TFF 32 - It follows, la recensione
Horror che un po' si vergogna dei propri elementi di base e aspira ad essere cinema d'autore senza mai riuscirci davvero. It follows è una delusione cocente
David Robert Mitchell ha intenzione di girare un horror sofisticato e intellettuale, non manca nessuna occasione di giocare con l'idea della persecuzione e inventa mille soluzioni visive che usino il contrasto tra primo piano e sfondo, tra dubbio e certezza che ci sia effettivamente un inseguitore per cercare di suggerire che la maledizione non se ne andrà mai, che l'ossessione è nella testa.
It follows vuole fornire molto la sensazione di essere una grande allegoria di qualcos'altro, se il primo pensiero sono le malattie veneree, il sospetto è che in realtà il regista volesse parlare di un certo isolazionismo da quartieri suburbani in questo film in cui i genitori e gli adulti in genere non esistono e se sono in scena non parlano, fanno altro, sono fondale.

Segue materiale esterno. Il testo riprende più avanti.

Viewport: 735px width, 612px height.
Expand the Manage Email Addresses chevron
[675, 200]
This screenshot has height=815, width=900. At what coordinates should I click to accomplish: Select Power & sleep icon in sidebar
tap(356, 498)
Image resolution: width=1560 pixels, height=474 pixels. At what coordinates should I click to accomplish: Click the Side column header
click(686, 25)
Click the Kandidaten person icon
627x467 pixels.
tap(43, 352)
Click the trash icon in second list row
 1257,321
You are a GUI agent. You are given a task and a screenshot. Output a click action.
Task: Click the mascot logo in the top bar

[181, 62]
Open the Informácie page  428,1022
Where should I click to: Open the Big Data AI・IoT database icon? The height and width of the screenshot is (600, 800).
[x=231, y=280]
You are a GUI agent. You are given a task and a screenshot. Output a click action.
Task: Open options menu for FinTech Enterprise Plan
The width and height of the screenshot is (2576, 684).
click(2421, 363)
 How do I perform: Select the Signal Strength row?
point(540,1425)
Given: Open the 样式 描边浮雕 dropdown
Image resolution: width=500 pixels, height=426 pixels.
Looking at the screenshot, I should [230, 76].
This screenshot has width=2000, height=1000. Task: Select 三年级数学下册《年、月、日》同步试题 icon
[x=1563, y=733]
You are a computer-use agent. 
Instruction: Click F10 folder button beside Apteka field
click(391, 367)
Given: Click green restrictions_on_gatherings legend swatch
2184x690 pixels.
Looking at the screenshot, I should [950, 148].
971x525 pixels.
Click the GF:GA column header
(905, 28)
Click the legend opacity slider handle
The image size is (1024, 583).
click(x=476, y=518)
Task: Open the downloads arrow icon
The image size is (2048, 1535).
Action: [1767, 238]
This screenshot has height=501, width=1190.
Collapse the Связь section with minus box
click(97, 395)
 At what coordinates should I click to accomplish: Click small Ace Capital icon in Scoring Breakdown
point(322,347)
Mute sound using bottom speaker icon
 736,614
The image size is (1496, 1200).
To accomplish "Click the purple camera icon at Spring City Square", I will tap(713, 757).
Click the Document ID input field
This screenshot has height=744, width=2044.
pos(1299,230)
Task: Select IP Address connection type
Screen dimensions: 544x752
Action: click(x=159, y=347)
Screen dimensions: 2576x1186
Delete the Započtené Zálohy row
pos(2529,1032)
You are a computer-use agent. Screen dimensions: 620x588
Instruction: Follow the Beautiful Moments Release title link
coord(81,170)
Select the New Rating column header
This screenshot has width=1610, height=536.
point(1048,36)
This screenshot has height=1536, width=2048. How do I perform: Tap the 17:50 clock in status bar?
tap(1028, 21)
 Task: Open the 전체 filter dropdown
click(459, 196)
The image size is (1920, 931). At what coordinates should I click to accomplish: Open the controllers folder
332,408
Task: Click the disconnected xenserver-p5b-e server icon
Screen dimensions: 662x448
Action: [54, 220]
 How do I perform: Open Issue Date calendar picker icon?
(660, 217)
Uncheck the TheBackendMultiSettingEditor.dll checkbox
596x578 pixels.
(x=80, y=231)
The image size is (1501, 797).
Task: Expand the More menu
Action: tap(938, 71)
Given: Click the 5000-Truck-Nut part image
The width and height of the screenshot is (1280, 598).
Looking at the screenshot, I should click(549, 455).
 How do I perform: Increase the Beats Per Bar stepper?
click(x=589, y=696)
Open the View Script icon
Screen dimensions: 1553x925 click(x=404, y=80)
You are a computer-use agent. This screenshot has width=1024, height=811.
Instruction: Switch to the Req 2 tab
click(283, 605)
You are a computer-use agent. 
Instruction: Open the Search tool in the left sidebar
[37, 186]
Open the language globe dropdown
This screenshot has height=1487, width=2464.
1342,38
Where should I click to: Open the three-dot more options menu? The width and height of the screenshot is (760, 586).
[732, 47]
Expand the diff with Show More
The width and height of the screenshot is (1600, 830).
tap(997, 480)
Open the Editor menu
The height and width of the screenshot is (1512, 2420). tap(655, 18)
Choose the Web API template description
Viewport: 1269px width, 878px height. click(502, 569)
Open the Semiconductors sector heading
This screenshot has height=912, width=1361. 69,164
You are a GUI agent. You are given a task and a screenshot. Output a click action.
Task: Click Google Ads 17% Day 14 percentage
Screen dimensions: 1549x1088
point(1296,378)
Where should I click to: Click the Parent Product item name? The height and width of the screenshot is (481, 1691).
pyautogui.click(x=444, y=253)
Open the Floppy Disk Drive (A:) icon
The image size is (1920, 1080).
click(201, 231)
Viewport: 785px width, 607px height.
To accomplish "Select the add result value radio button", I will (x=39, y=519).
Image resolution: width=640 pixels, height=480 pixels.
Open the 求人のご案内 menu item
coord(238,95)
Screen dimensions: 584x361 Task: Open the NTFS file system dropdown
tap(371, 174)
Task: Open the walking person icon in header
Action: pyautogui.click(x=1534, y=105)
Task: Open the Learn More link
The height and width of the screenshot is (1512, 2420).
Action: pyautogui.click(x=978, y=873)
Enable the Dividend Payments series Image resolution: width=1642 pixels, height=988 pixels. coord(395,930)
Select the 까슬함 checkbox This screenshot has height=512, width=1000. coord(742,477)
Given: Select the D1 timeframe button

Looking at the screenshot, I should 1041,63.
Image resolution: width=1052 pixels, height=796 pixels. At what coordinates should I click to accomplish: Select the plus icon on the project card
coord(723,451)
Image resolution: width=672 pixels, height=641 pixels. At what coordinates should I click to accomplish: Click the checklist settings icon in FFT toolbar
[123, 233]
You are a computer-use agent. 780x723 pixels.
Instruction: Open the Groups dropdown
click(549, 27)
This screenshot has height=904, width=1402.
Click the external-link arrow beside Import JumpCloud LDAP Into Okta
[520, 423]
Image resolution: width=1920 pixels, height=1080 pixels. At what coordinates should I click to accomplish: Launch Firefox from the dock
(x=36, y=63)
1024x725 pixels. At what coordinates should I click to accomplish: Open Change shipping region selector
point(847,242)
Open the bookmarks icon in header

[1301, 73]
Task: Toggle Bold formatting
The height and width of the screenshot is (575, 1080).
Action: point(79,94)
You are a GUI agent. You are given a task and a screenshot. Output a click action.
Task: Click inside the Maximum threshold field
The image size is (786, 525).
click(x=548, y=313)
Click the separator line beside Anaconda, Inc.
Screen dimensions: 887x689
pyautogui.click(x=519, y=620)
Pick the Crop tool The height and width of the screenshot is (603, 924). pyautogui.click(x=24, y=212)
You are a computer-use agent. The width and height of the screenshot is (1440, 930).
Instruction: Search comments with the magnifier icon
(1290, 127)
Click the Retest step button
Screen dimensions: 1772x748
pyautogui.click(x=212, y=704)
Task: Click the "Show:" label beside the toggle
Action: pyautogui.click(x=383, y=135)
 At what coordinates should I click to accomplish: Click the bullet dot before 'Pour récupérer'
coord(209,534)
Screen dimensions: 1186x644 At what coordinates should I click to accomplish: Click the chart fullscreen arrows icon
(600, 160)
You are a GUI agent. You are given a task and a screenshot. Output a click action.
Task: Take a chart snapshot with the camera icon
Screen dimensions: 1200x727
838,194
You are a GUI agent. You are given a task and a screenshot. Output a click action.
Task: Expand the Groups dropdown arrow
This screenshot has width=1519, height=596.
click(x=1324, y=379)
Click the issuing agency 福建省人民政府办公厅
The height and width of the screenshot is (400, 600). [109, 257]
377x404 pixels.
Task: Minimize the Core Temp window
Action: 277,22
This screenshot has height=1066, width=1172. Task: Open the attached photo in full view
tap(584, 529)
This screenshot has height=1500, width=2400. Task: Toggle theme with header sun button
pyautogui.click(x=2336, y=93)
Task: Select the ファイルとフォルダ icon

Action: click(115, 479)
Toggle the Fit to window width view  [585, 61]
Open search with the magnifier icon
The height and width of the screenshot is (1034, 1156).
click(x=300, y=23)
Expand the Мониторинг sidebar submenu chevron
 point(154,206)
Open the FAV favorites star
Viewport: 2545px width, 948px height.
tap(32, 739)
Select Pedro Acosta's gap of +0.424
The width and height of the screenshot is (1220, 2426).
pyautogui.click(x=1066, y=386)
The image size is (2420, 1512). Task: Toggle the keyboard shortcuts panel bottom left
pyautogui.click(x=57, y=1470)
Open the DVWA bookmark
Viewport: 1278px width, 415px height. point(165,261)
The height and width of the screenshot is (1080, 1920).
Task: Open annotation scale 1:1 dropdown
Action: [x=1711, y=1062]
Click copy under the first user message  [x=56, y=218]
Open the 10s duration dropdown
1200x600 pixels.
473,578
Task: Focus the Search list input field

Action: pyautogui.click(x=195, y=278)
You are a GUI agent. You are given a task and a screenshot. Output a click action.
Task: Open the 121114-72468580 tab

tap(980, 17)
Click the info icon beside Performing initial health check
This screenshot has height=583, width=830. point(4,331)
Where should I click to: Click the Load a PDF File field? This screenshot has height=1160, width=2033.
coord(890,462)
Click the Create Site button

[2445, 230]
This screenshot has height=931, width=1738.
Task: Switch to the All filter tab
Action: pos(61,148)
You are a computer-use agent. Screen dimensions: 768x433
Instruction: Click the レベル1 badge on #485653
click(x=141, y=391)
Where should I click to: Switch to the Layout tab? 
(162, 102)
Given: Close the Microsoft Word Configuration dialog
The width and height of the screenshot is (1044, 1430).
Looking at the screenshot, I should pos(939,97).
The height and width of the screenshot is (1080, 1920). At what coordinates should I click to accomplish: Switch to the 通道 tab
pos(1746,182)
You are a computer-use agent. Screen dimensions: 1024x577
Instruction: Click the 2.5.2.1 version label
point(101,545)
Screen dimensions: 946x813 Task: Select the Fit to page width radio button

Confinati lontano da tutto, in un microcosmo elitario i ragazzi si passano il male da cui non escono.
Incapace di mettere davvero paura a fronte di tanto score horror, incapace di riuscire a suggerire realmente un senso d'oppressione, come vivere in una bolla, e soprattutto incapace di mettere in scena i 4 ragazzi protagonisti con la dignità che meritano It follows fallisce e lascia l'amaro in bocca.